#### TASKS AND EXERCISES:
1) Answer these from the passage on Article 48:
(a) On whose government would the Scottish Government have to rely to start and manage the negotiation process?
(b) Under which Article would a normal accession process take place?
(c) In what year did Germany unify?
2) Please copy word for word the part of the passage on Article 48 that opens with the words containing "Douglas-Scott’s paper is" and closes with "therefore, waved through.".

#### PROVIDED TEXT:
══════════
There are two problems with using Article 48. First, it is the provision by which existing member states organise their relationships with non-Member States and international organisations. Unlike Article 49, it was not designed to bring about the institutional changes needed to accommodate a new Member State. Second, in his evidence to the House of Commons, Prof. Kenneth Armstrong exposes the ‘smooth and straightforward’ claim as fallacious by highlighting the risky nature of Article 48. For starters, the Scottish Government would have to rely on the UK government to initiate and manage the negotiation process. But in addition, Article 48 would create an opportunity for the UK government to hijack the process in order to renegotiate the UK’s own relationship with the European Union. Even assuming goodwill from the other Member States about the principle of membership of an independent Scotland, the UK’s renegotiation strategy in particular, and the negotiation process as a whole, may very well meet with fierce resistance. Far from being ‘smooth and straightforward’, Prof. Armstrong points to a danger that:

…the process [under Article 48] becomes lengthened rather than shortened. If it was a normal accession process under Article 49, there is every reason to believe it possible that the negotiation element could be conducted by the preferred date for independence. That would still leave open the ratification of that agreement, which might take several months, if not longer, to do.

Douglas-Scott’s paper is further marked by an absence of political context. She is correct to note that the EU is not the slave of public international law, and that it is capable of reacting in ‘pragmatic and purposive’ fashion to current affairs unregulated by the Treaties, as it did for example in 1990 when Germany unified. But she does not discuss the current politics of secession in the EU, which is very different from the situation in 1990. German reunification did not result in immediate Treaty change. East Germany acceded to West Germany, and Germany accepted the (unchanged!) Treaty rules relating to the institutions, the weighting of Council votes, and the allocation of seats in the European Parliament. From the perspective of the European Community in 1990, reunification did not change the way it operated and was, therefore, waved through.
══════════
#### AVAILABLE DATA:

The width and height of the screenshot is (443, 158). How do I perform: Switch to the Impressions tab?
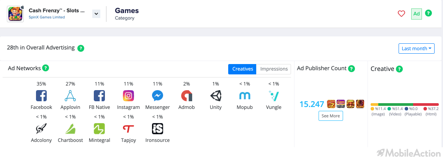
══════════
#### COMPLETE ANSWERS:
1)
(a) The UK government.
(b) Article 49.
(c) 1990.

2)
Douglas-Scott’s paper is further marked by an absence of political context. She is correct to note that the EU is not the slave of public international law, and that it is capable of reacting in ‘pragmatic and purposive’ fashion to current affairs unregulated by the Treaties, as it did for example in 1990 when Germany unified. But she does not discuss the current politics of secession in the EU, which is very different from the situation in 1990. German reunification did not result in immediate Treaty change. East Germany acceded to West Germany, and Germany accepted the (unchanged!) Treaty rules relating to the institutions, the weighting of Council votes, and the allocation of seats in the European Parliament. From the perspective of the European Community in 1990, reunification did not change the way it operated and was, therefore, waved through.